### Task statement
Copy out the listing below with every occurrence of "named target" swapped for "labeled item" and everything else left unchanged. Omit the picture from your answer.

### Material for this exercise
----------------------------------------
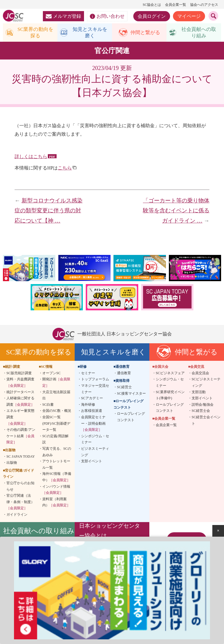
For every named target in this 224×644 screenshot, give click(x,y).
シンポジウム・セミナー (95, 440)
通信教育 (124, 374)
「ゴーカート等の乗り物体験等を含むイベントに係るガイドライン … (176, 212)
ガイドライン (17, 516)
----------------------------------------
### Final result
For every labeled item in this 224×644 screenshot, give click(x,y).
シンポジウム・セミナー (95, 440)
通信教育 (124, 374)
「ゴーカート等の乗り物体験等を含むイベントに係るガイドライン … (176, 212)
ガイドライン (17, 516)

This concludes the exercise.